Erdogan bahkan masih menyebutnya sebagai salah satu pengkhianat Turki.
"Para pengkhianat itu berusaha kabur dari pengadilan Turki berkat orang-orang yang melindungi mereka. Mereka kabur tanpa dimintai pertanggungjawaban atas darah para syuhada yang mereka tumpahkan," ujar Erdogan dalam siaran televisi Turki, seperti dikutip dari New Arab.
"Namun, mereka tidak akan bisa lolos dari pengadilan Ilahi," ia menambahkan.
Gulen pernah menjadi sekutu dekat Erdogan, namun kini menjadi musuh bebuyutan.
Erdogan pernah menuduh Gulen sebagai "otak" di balik kudeta 2016 terhadapnya melalui organisasi Hizmet yang berhasil diredam. Saat itu, Erdogan mengeklaim bahwa Gulen dan Hizmet telah bertanggung jawab dalam upaya kudeta terhadap dirinya. Erdogan juga menyebut organisasi tersebut seperti "kanker" yang kala itu mengganggu stabilitas politik di Turki.
Upaya kudeta terhadap Erdogan sebagai Presiden Turki pada 2016 dilaporkan telah menewaskan sekitar 250 orang. Selain itu, percobaan kudeta ini juga membuat Turki dilanda kerusuhan di mana-mana.

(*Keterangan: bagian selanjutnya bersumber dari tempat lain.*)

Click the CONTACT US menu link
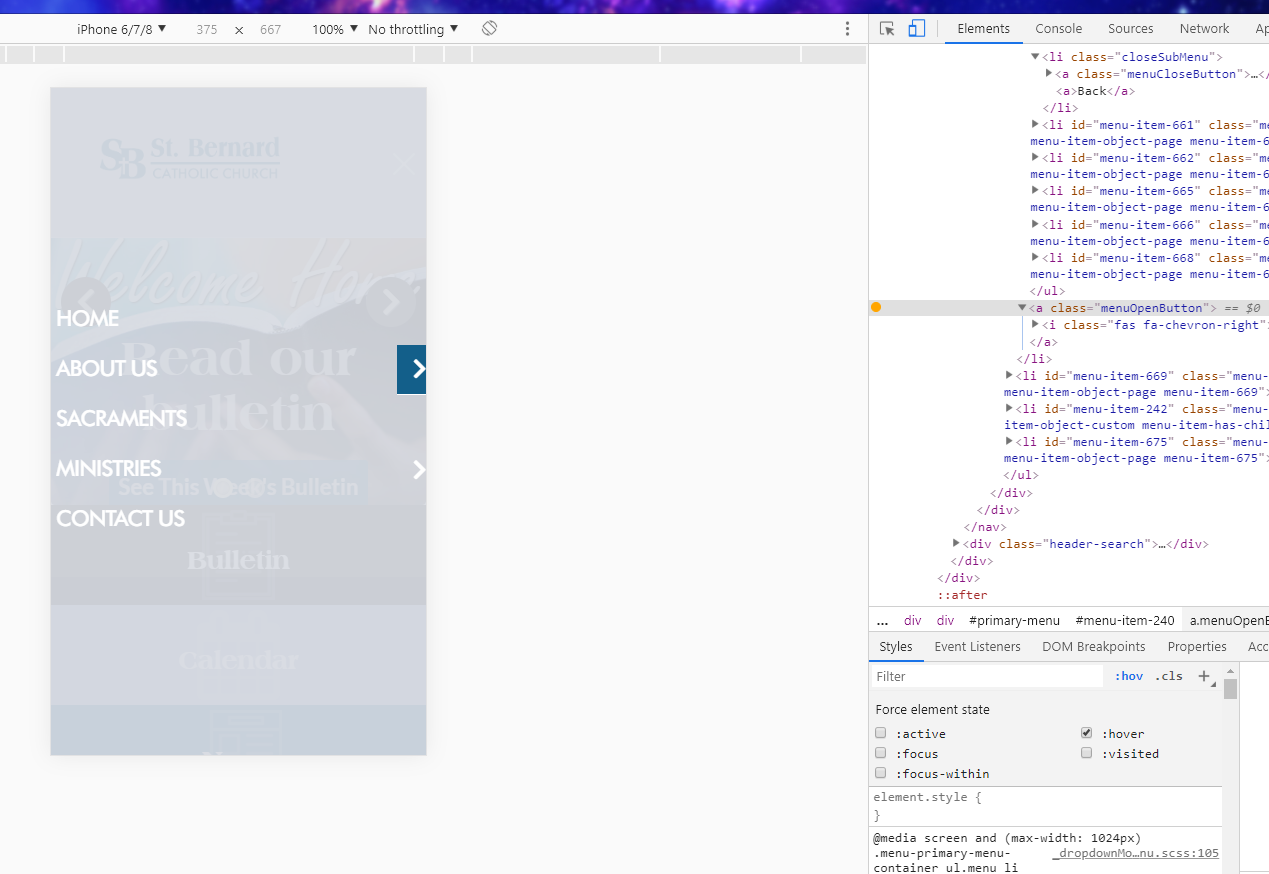This screenshot has width=1269, height=874. point(120,518)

BACA JUGA:Momen Terakhir Yahya Sinwar: Rekaman Drone Israel Ungkap Kematian Pemimpin Hamas
Usai gagal melakukan kudeta, organisasi Hizmet yang dipimpin Gulen pun dibubarkan oleh pemerintah Turki. Selain itu, ratusan sekolah, media, dan perusahaan yang diduga berafiliasi dengan organisasi tersebut juga ikut ditutup.
Meski dituding terlibat, Gulen menyangkal bahwa dirinya menjadi dalang dalam upaya kudeta Presiden Turki pada 2016. Ia menilai tuduhan tersebut sebagai tuduhan tidak berdasar yang telah menurunkan martabat dan harga dirinya.
Selain itu, Gulen juga sangat mengutuk upaya kudeta tersebut. "Sebagai seseorang yang menderita berbagai kudeta militer selama lima dekade terakhir, sungguh menghina dituduh memiliki hubungan apa pun dengan upaya semacam itu," kata Gulen, dilansir The Strait Times.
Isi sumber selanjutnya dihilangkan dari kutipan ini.